Track down each line below containing the string "computer" and copy it.

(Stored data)
((
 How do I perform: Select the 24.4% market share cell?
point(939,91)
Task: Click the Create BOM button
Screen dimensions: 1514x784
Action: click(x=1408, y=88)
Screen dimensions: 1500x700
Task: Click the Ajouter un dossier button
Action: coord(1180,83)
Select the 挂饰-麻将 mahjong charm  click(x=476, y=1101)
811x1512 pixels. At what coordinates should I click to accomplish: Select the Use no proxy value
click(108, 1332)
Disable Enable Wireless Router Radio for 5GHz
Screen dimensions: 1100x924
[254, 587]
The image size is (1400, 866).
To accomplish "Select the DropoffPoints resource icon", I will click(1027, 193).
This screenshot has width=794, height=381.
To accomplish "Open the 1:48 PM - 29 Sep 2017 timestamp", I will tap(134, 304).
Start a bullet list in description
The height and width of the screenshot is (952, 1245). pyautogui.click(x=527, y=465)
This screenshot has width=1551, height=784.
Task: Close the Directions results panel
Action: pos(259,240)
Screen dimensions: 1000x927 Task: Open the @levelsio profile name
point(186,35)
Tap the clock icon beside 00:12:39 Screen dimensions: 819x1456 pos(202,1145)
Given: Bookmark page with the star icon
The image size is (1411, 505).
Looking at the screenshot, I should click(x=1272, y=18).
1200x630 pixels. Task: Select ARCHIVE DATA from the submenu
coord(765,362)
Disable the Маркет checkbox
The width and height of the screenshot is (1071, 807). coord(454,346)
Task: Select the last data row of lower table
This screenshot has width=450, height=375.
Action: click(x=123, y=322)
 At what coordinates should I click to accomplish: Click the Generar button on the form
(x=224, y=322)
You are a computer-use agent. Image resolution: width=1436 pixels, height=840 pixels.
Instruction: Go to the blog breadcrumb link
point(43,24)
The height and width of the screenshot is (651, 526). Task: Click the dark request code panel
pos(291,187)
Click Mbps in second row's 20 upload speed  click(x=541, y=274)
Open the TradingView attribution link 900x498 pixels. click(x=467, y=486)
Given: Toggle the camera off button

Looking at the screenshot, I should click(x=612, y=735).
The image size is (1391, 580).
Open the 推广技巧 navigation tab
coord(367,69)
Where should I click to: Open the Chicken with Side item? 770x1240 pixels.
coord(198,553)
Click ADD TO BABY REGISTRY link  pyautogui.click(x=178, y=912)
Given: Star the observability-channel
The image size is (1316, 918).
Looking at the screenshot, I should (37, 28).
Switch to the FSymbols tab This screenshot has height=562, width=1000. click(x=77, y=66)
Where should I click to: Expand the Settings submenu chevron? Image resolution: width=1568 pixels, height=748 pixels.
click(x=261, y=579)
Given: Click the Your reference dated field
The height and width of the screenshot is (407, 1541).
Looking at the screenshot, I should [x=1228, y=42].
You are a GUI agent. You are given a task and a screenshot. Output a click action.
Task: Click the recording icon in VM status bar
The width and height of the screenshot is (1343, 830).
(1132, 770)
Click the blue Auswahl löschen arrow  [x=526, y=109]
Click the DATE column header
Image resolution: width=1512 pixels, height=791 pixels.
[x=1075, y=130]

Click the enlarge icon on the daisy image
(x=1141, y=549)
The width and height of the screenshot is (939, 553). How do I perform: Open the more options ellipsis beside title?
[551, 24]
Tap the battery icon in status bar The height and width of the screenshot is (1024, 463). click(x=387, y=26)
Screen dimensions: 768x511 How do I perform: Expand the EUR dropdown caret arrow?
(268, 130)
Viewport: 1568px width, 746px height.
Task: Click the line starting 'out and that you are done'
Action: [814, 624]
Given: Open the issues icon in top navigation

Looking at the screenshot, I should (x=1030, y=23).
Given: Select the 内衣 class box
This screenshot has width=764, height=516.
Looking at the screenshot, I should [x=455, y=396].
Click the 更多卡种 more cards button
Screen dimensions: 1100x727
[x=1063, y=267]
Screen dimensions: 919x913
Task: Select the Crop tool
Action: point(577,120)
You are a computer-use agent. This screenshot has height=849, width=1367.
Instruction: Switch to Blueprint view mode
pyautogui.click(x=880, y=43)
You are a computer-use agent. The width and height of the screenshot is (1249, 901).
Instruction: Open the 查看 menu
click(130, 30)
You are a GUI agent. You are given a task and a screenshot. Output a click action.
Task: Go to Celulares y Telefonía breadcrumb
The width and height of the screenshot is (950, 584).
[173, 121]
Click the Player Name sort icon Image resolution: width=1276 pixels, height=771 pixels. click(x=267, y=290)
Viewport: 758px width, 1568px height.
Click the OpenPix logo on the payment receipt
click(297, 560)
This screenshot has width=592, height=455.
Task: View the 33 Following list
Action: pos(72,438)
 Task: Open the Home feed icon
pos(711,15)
))
■ **Response for this exercise**:
You are a computer-use agent. Image resolution: width=1436 pixels, height=840 pixels.
You are a computer-use agent. This screenshot has height=849, width=1367.
You are a computer-use agent. The width and height of the screenshot is (1249, 901).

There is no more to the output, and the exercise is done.